-- start Data for the task --
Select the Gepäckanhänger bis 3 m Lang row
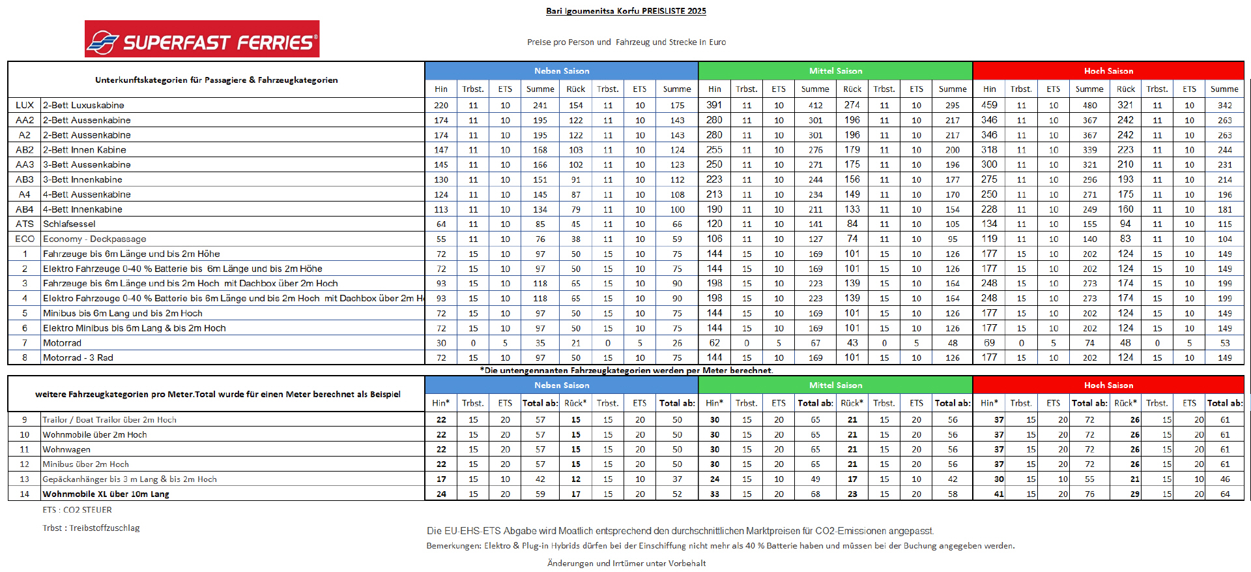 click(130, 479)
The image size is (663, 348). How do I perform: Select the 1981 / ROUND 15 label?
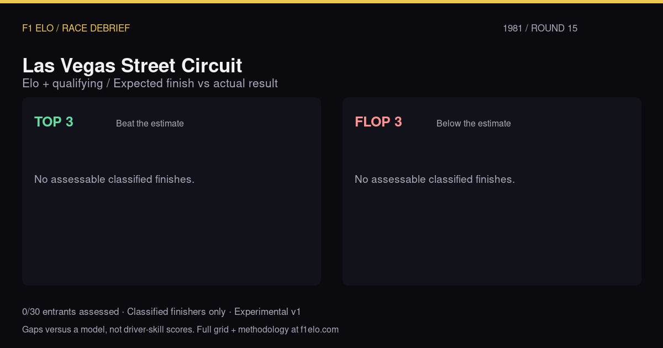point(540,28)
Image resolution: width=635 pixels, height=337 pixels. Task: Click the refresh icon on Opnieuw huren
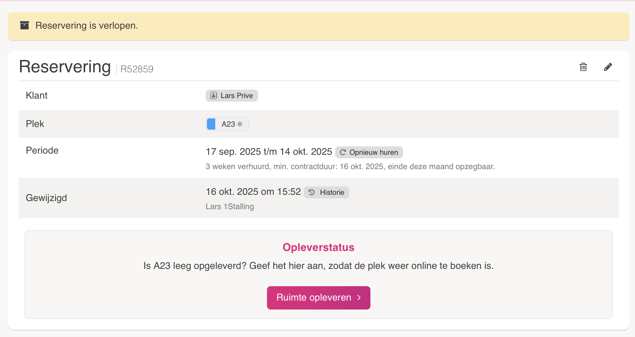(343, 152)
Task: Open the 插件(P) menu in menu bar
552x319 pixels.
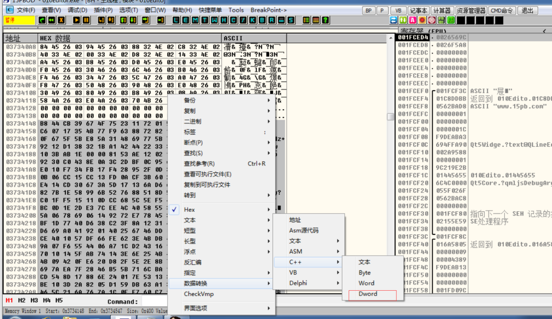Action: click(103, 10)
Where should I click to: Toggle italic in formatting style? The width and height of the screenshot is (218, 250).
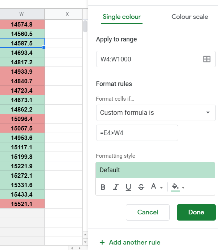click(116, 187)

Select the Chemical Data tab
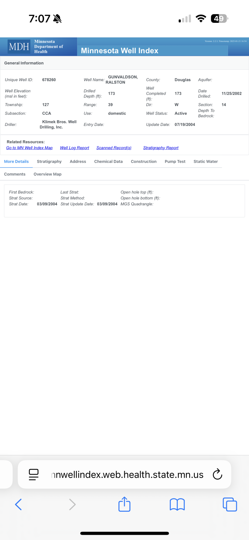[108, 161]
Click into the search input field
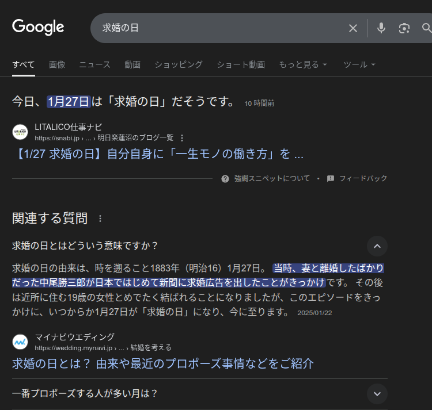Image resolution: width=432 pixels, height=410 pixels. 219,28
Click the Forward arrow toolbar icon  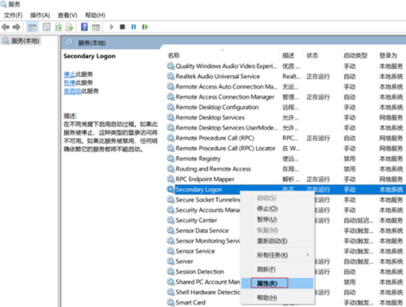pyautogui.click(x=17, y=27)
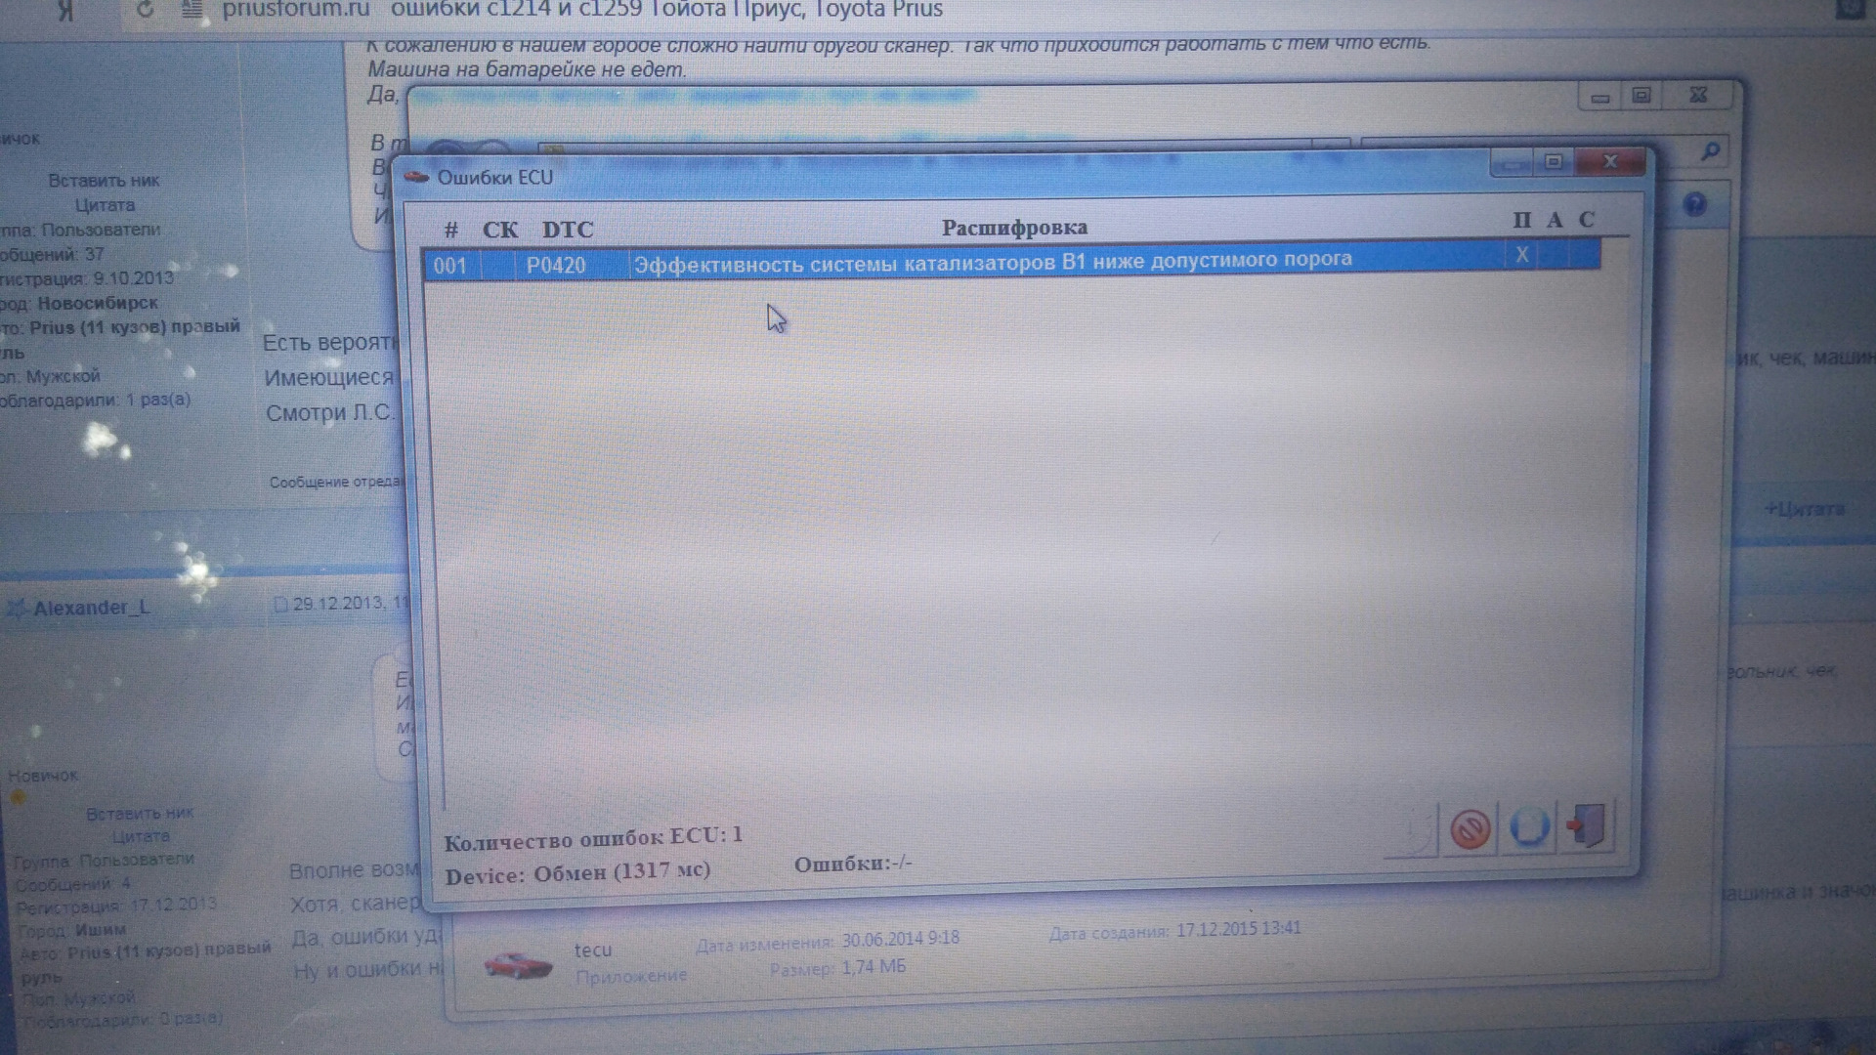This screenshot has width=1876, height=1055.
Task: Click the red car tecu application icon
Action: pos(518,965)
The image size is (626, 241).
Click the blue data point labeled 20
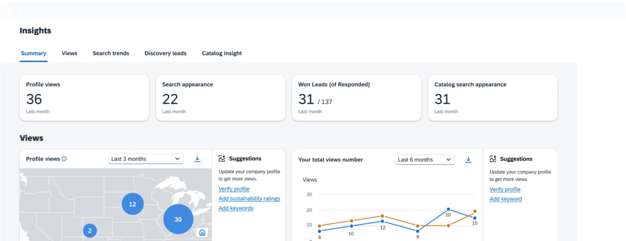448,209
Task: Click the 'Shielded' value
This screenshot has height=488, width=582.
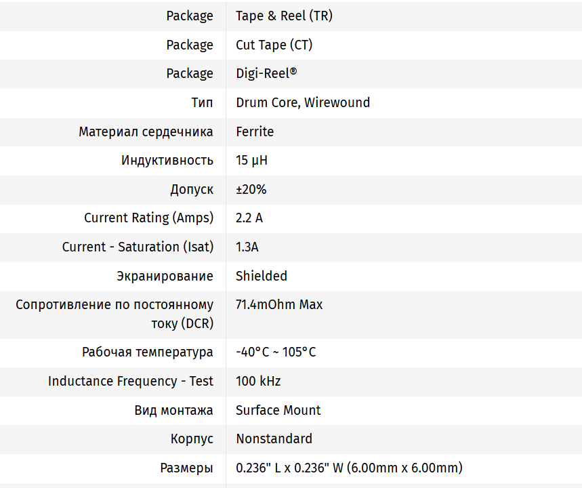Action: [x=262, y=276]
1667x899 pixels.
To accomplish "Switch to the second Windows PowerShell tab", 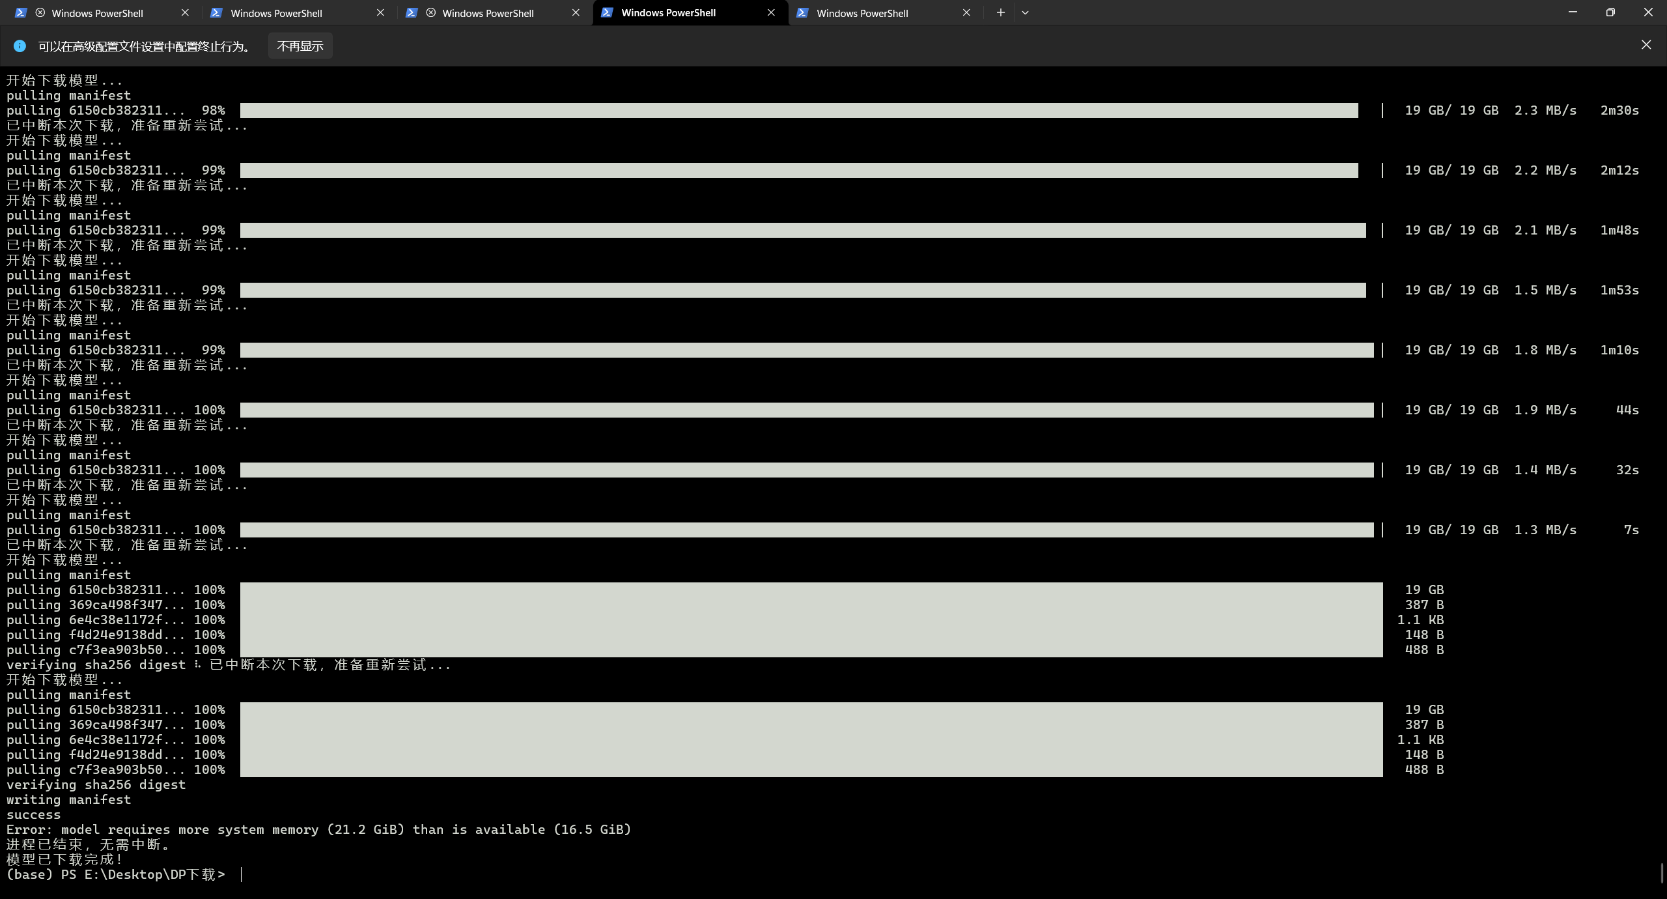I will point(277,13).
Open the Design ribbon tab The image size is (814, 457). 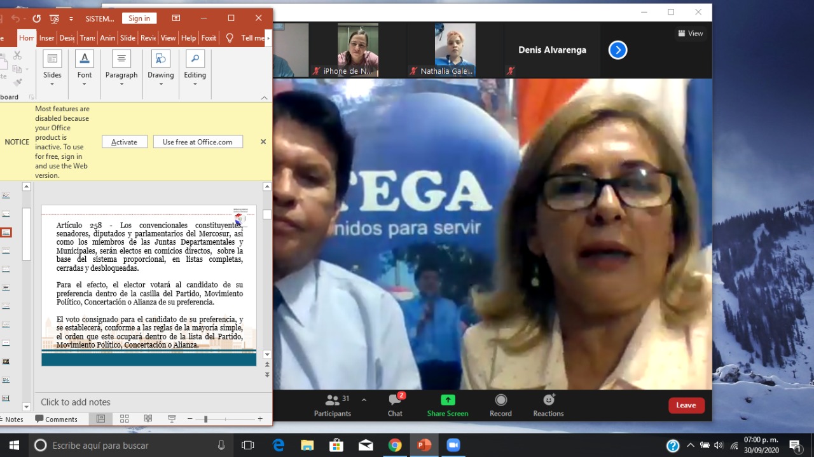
-- end Data for the task --
- [Exercise aim]: Please copy the rows word for word, from the very first one through the line that contains "Action: click(103, 10)", including that line, and leave out the pictures.

- [Task response]:
Select the Gepäckanhänger bis 3 m Lang row
 click(130, 479)
The image size is (663, 348). How do I perform: Select the 1981 / ROUND 15 label?
point(540,28)
Image resolution: width=635 pixels, height=337 pixels. Task: Click the refresh icon on Opnieuw huren
(343, 152)
Task: Open the 插件(P) menu in menu bar
552x319 pixels.
Action: click(103, 10)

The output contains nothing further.